In the records below, find the line with "You are a GUI" and repeat it and every line after it, exactly, without any pictures.

(SOURCE INFORMATION)

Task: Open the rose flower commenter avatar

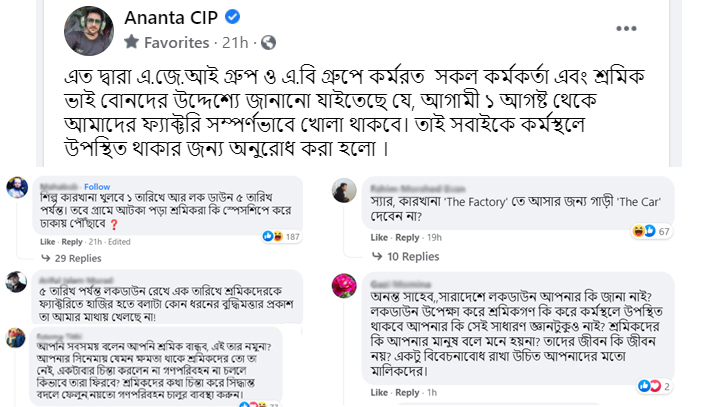Action: tap(344, 286)
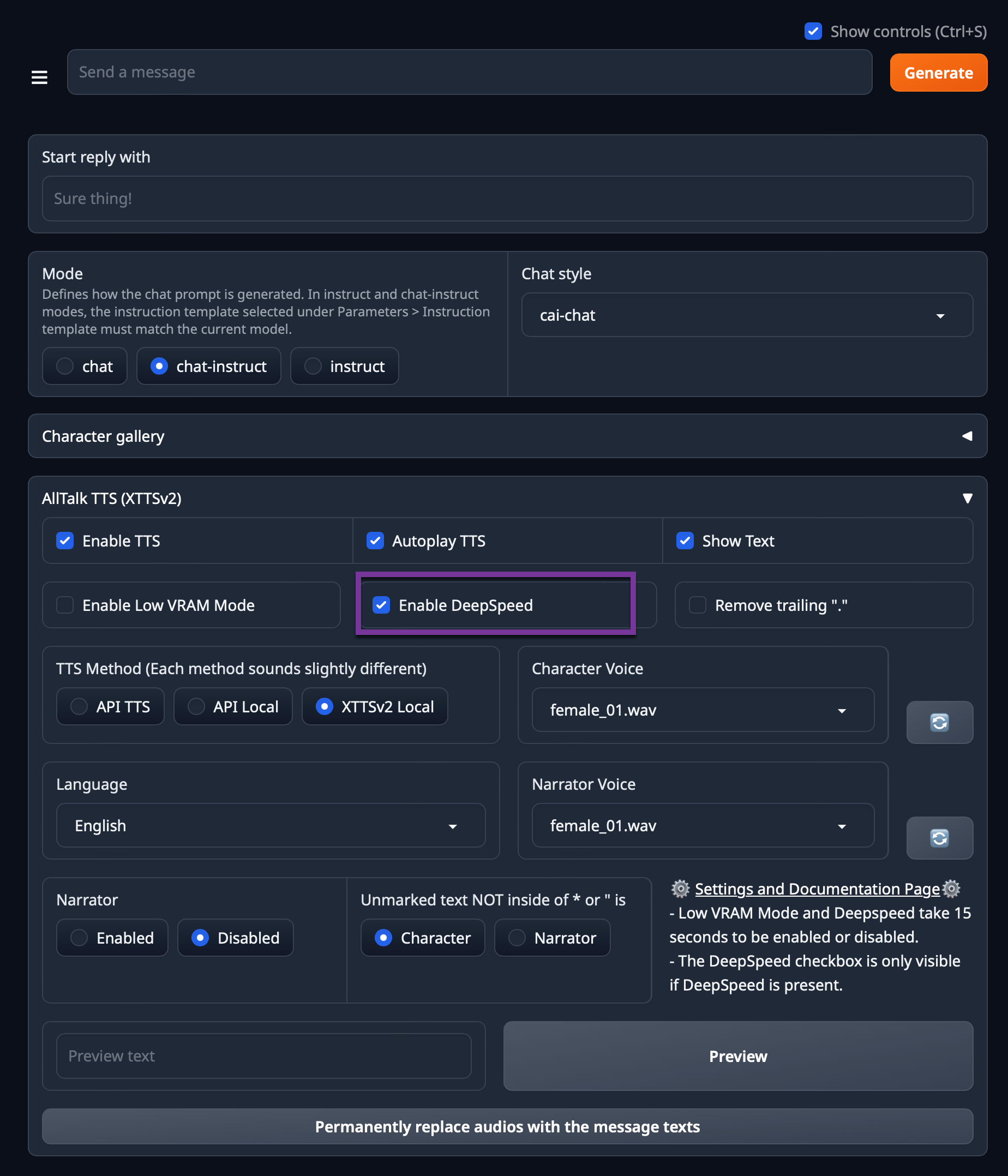This screenshot has width=1008, height=1176.
Task: Open the hamburger menu beside message box
Action: click(39, 76)
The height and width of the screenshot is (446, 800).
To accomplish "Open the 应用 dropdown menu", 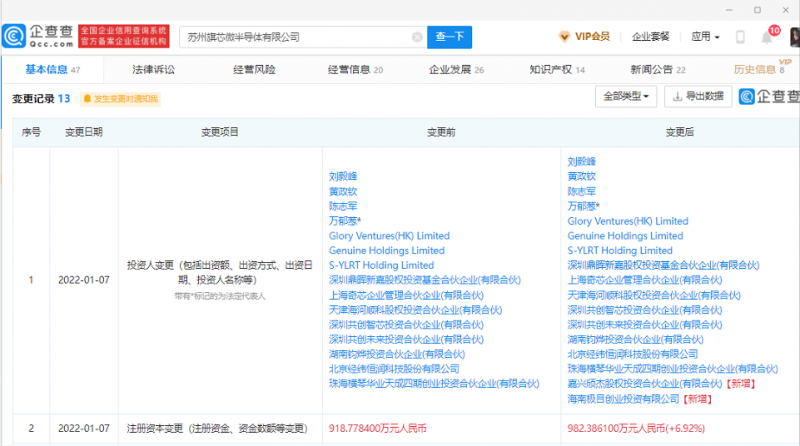I will point(704,37).
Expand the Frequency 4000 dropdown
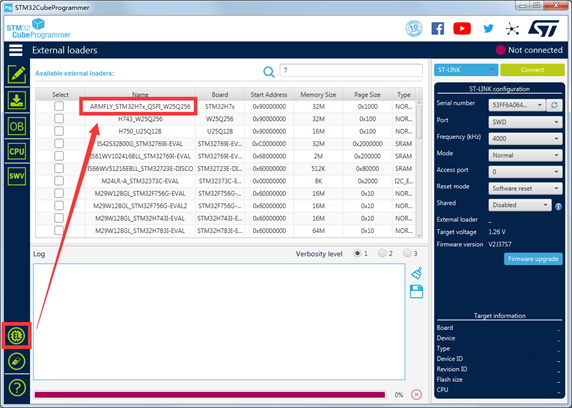This screenshot has height=408, width=572. coord(525,139)
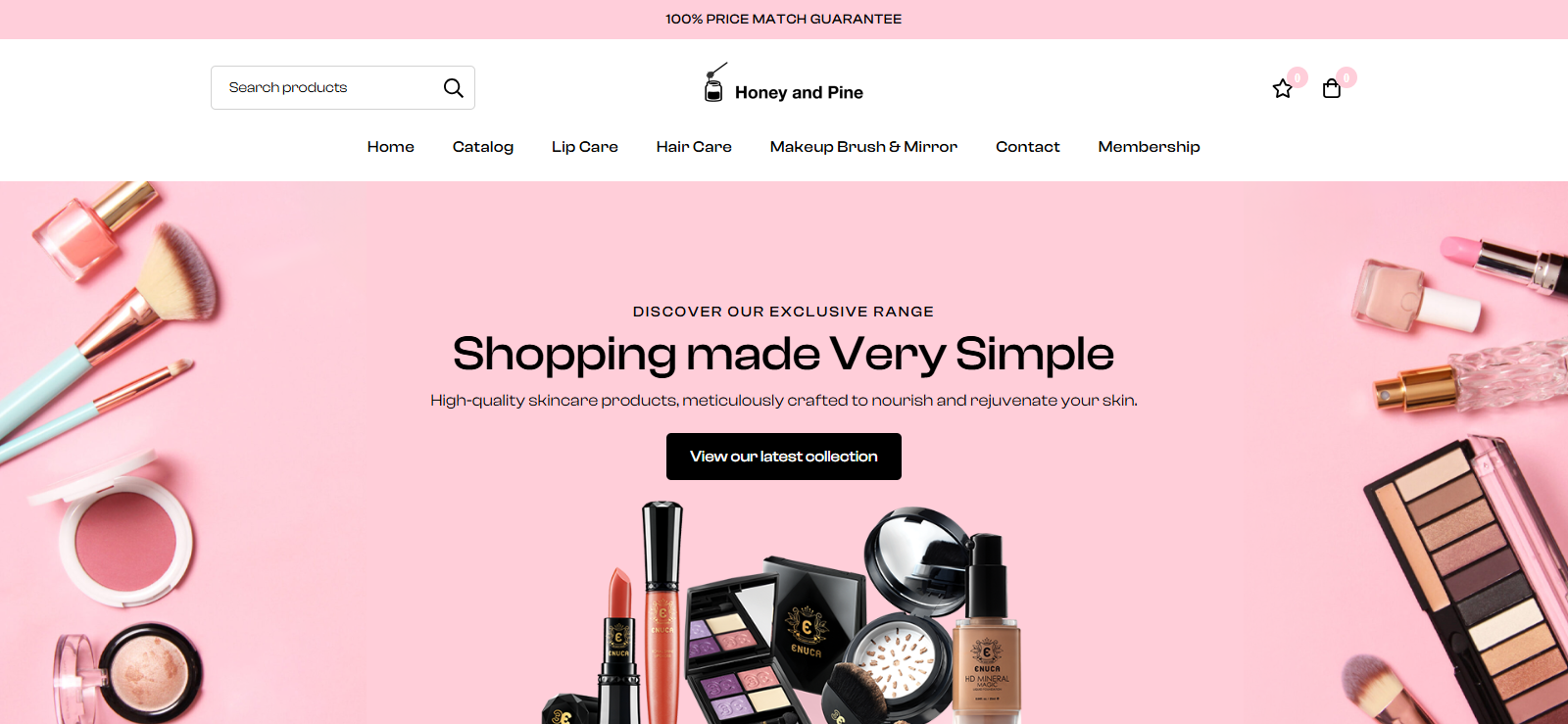Open the Hair Care page
Viewport: 1568px width, 724px height.
coord(694,147)
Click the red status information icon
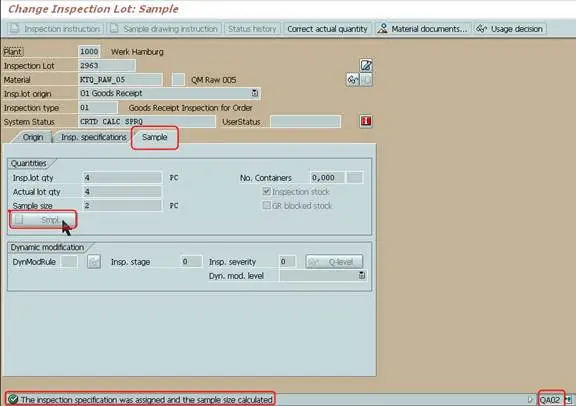 coord(366,121)
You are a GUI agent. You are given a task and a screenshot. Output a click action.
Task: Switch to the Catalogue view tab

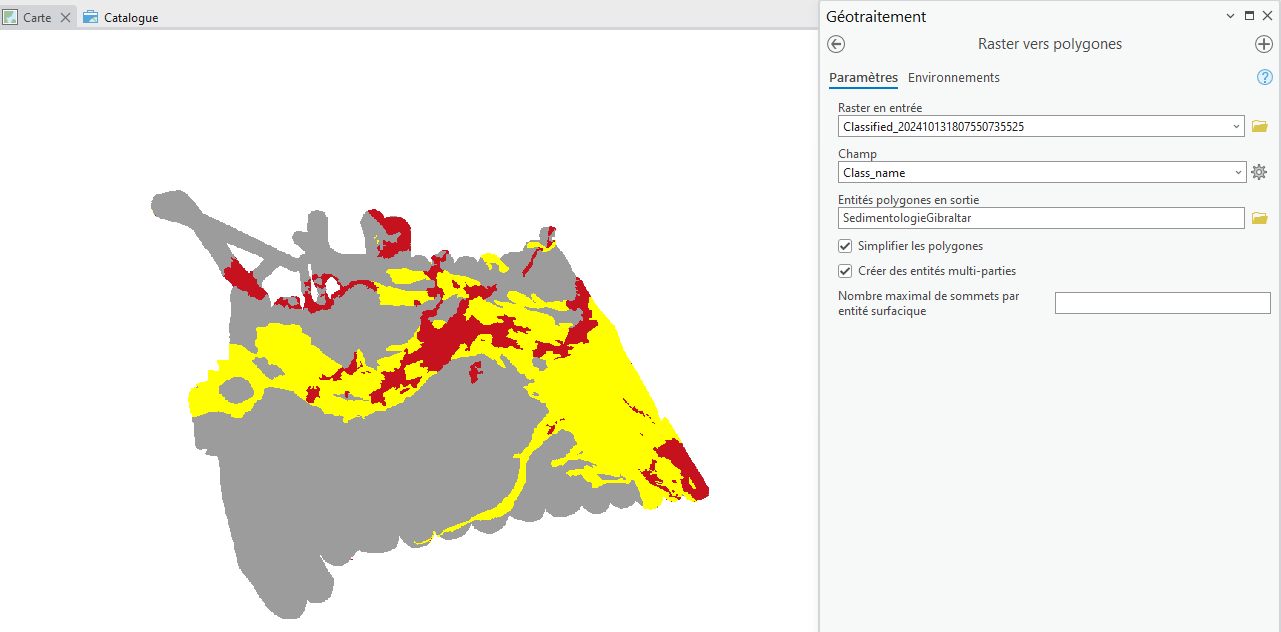click(130, 17)
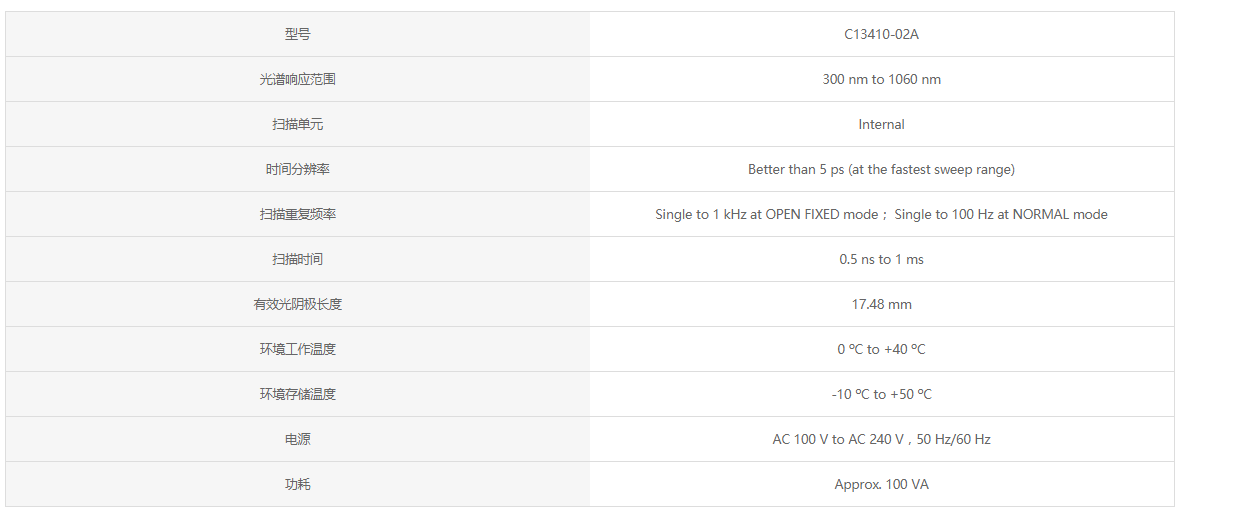Viewport: 1252px width, 519px height.
Task: Click the 0.5 ns to 1 ms value
Action: click(x=881, y=259)
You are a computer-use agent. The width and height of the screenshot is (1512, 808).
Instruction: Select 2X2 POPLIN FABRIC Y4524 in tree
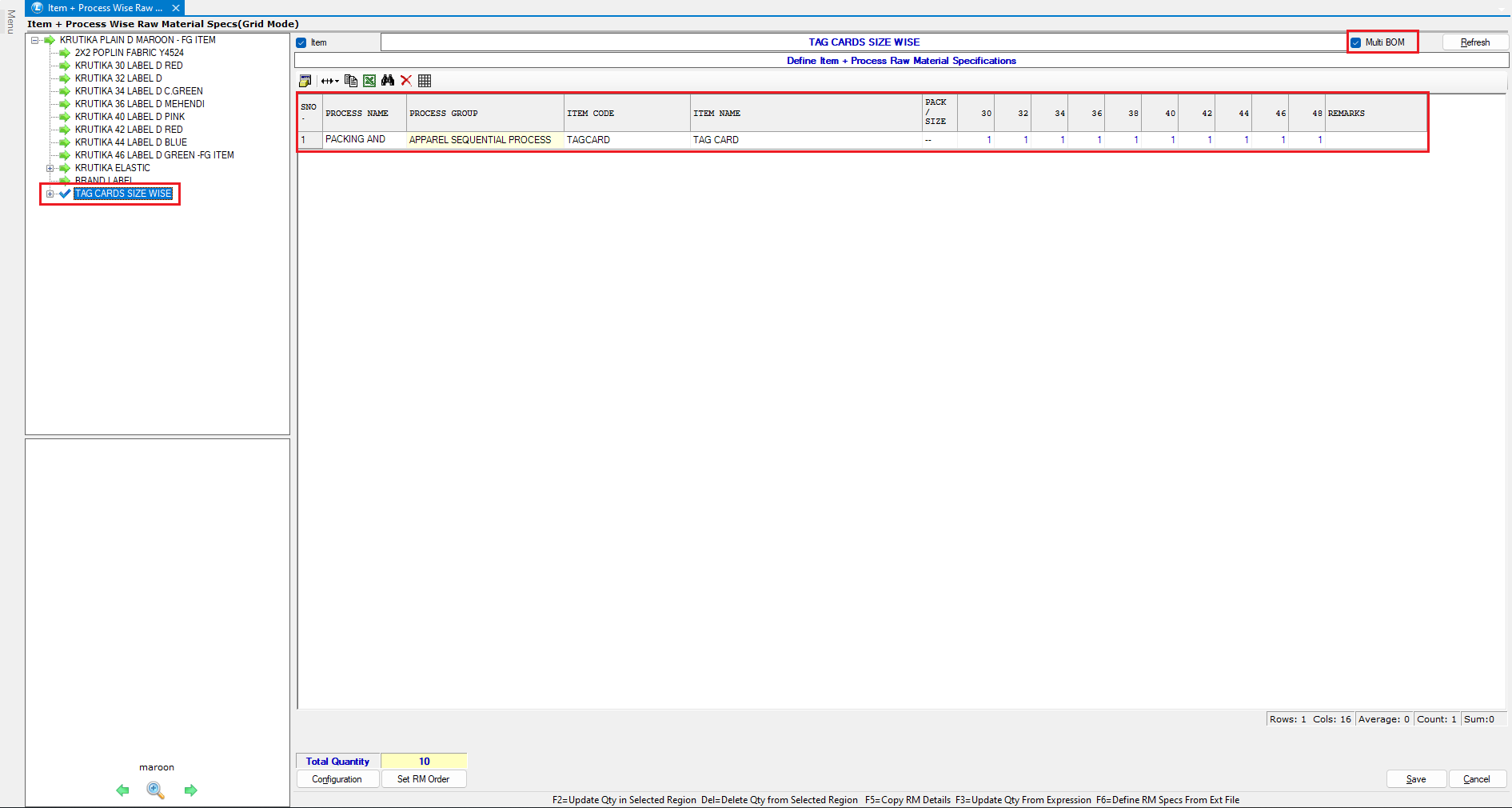(129, 53)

(End SOURCE INFORMATION)

• _SOLUTION_
You are a GUI agent. You are given a task and a screenshot. Output a click action.
Task: Switch to the Catalogue view tab

click(130, 17)
Viewport: 1252px width, 519px height.
Task: Click the 0.5 ns to 1 ms value
Action: click(x=881, y=259)
You are a computer-use agent. The width and height of the screenshot is (1512, 808).
Instruction: Select 2X2 POPLIN FABRIC Y4524 in tree
(129, 53)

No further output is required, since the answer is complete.